YOUR TASK - Reproduce the following lines verbatim, omitting the pictures from your answer.

SOURCE DATA -
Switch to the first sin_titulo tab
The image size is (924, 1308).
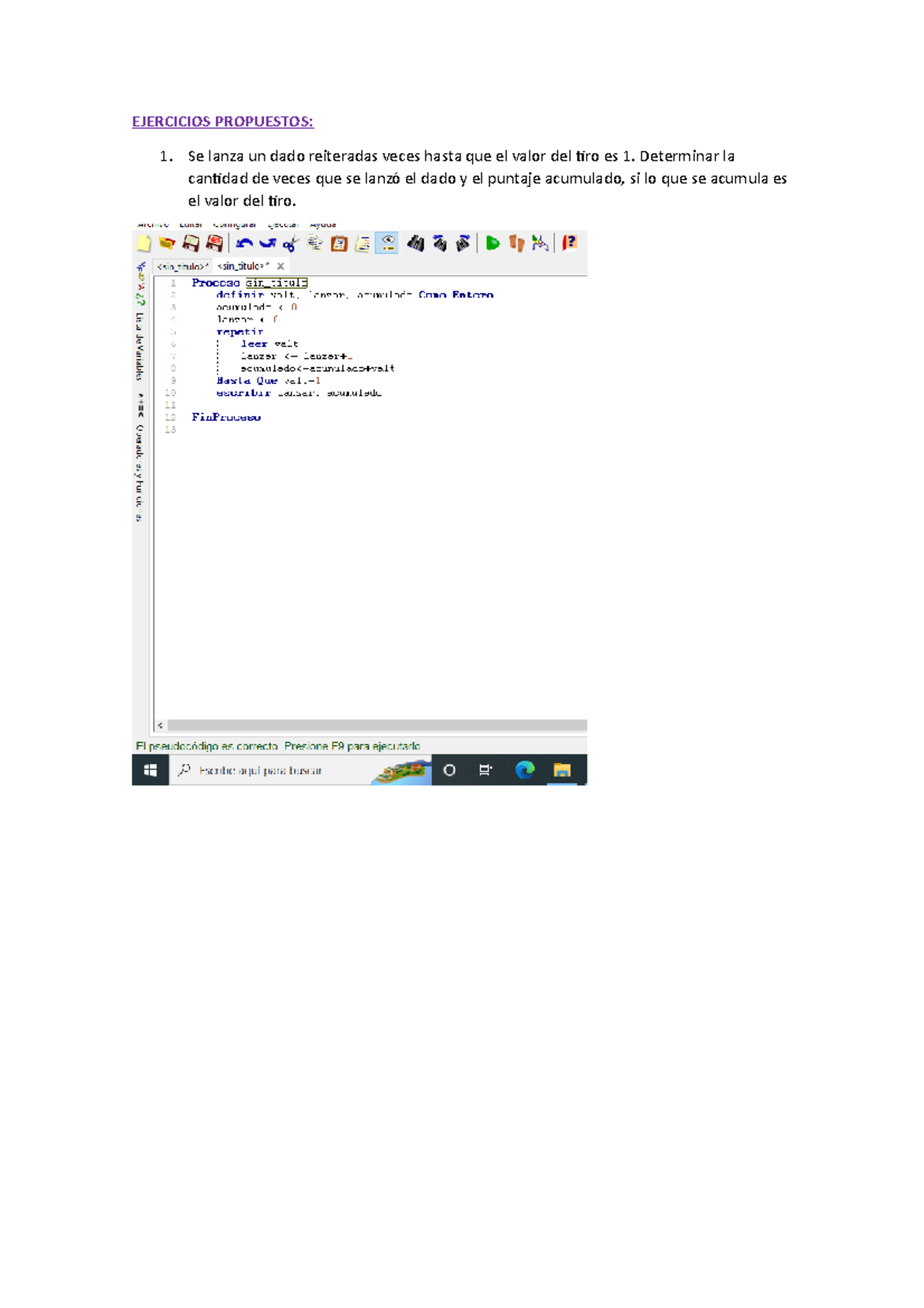pos(182,267)
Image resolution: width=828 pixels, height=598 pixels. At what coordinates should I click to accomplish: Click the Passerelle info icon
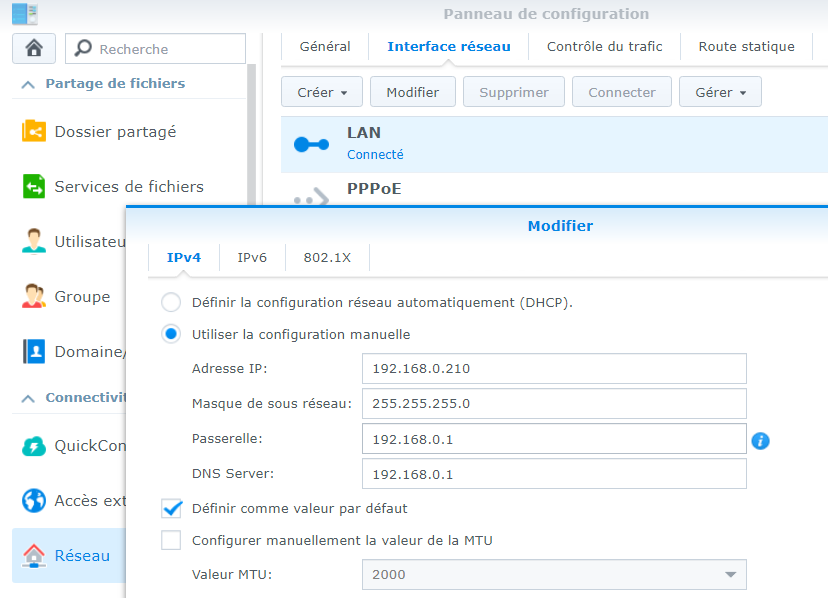[760, 440]
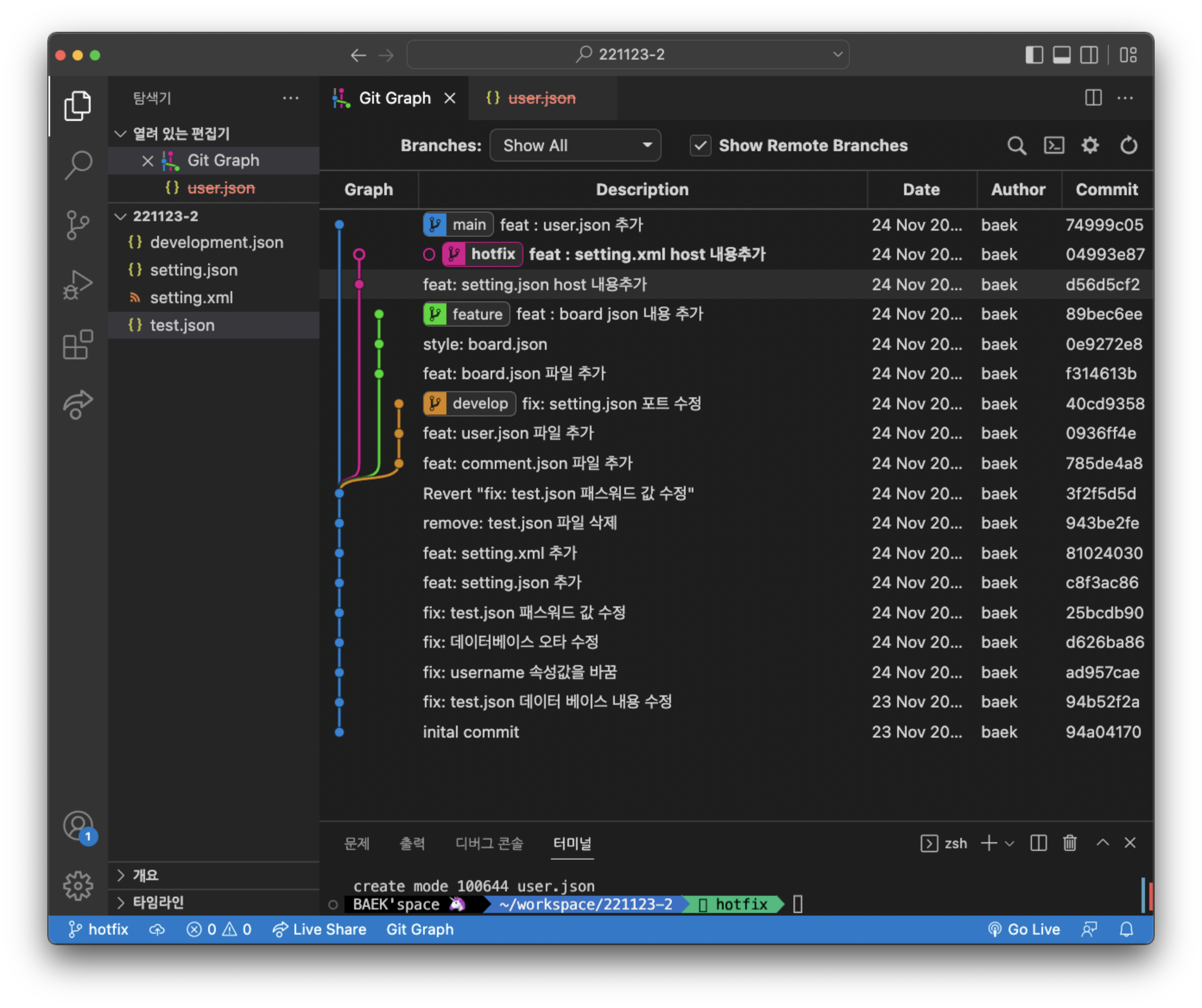Open Git Graph repository settings gear

tap(1090, 146)
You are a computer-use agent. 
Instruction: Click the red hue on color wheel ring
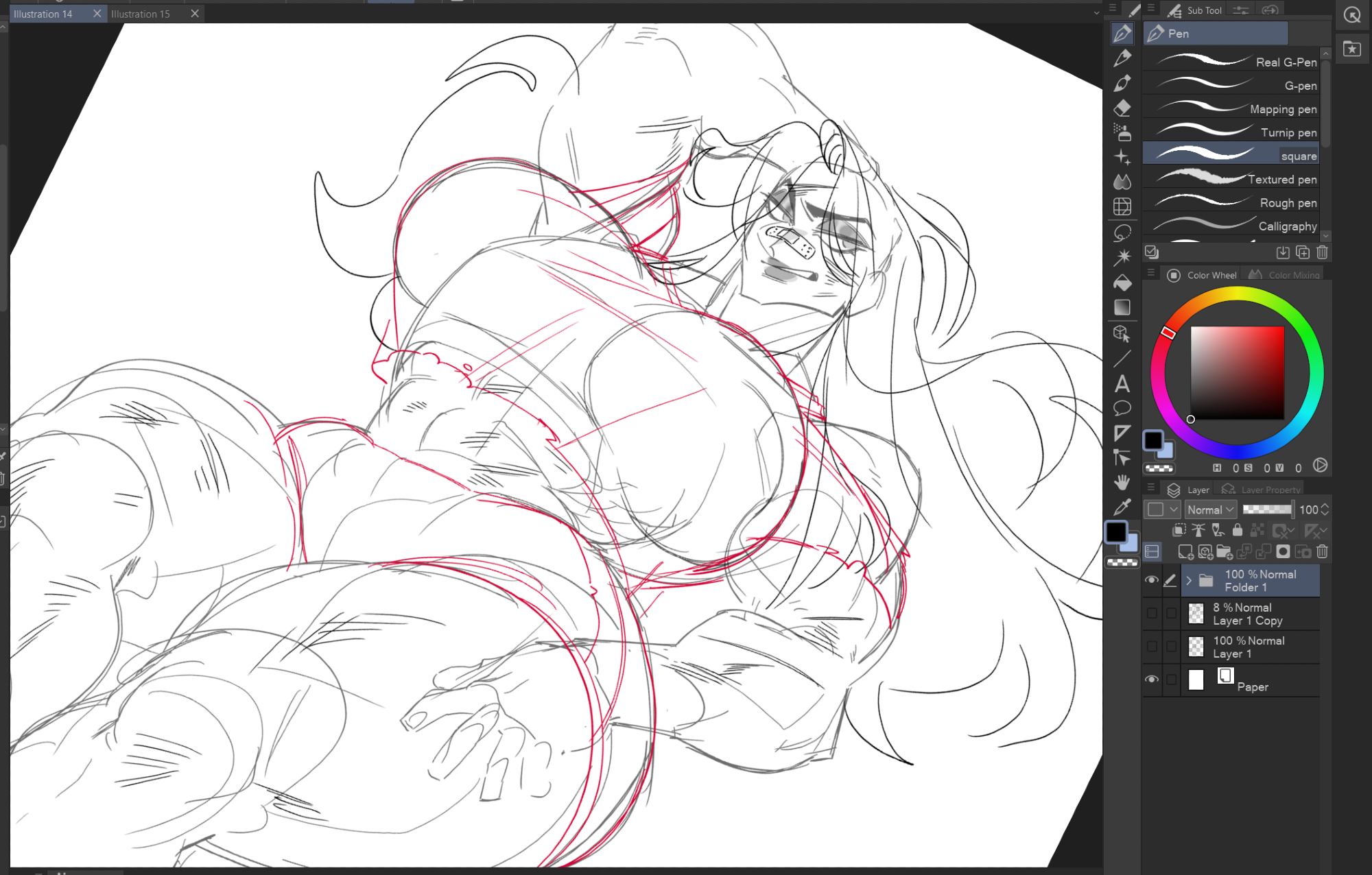[1168, 333]
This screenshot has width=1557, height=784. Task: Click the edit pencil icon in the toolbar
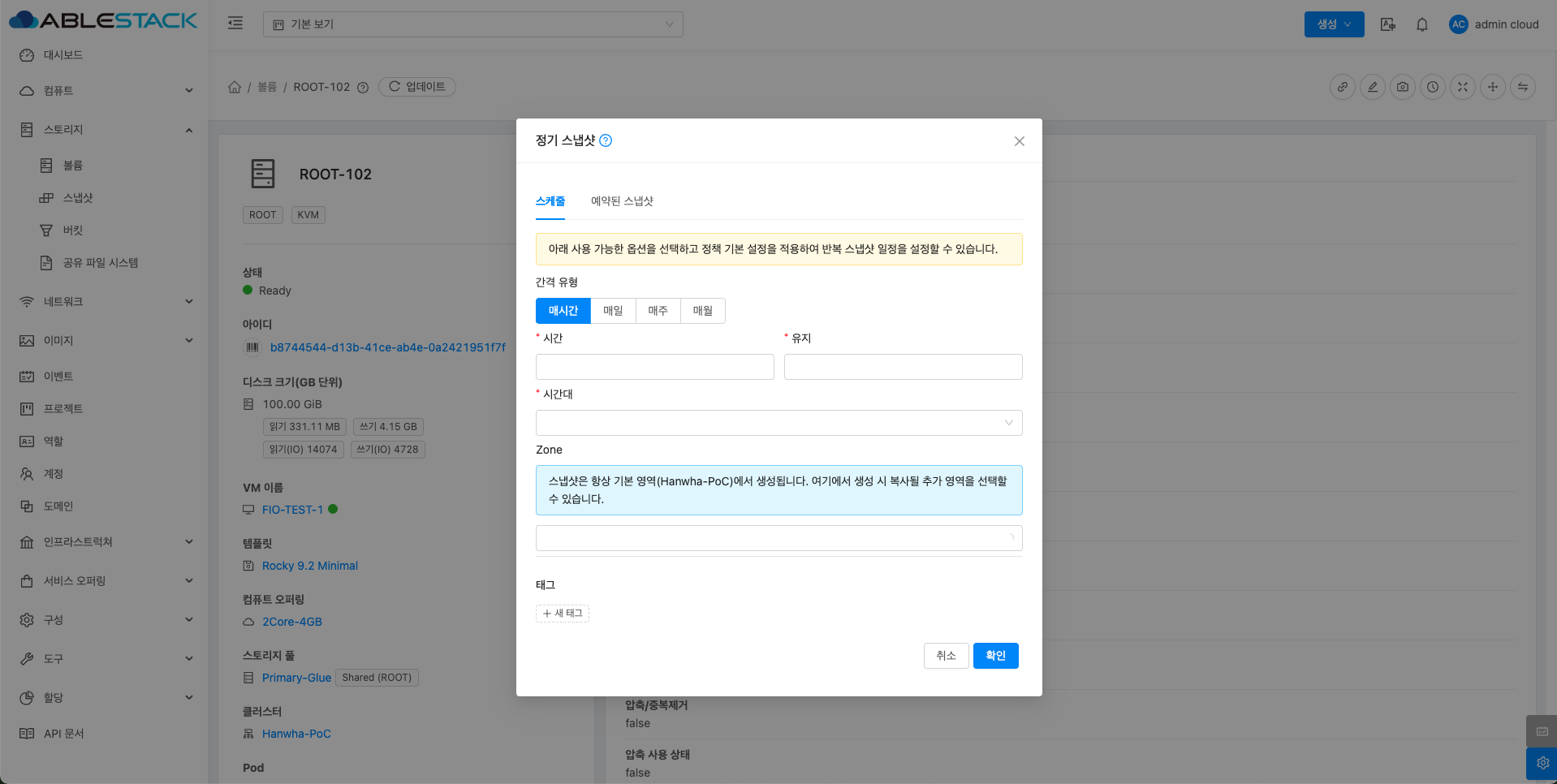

ANSWER TO THE EXERCISE -
Switch to the first sin_titulo tab
The image size is (924, 1308).
pos(182,267)
Image resolution: width=828 pixels, height=598 pixels. At what coordinates should I click to accomplish: Click the Passerelle info icon
[760, 440]
Open Git Graph repository settings gear

tap(1090, 146)
You are a computer-use agent. 
Instruction: Click the red hue on color wheel ring
[1168, 333]
This screenshot has width=1557, height=784. Task: Click the edit pencil icon in the toolbar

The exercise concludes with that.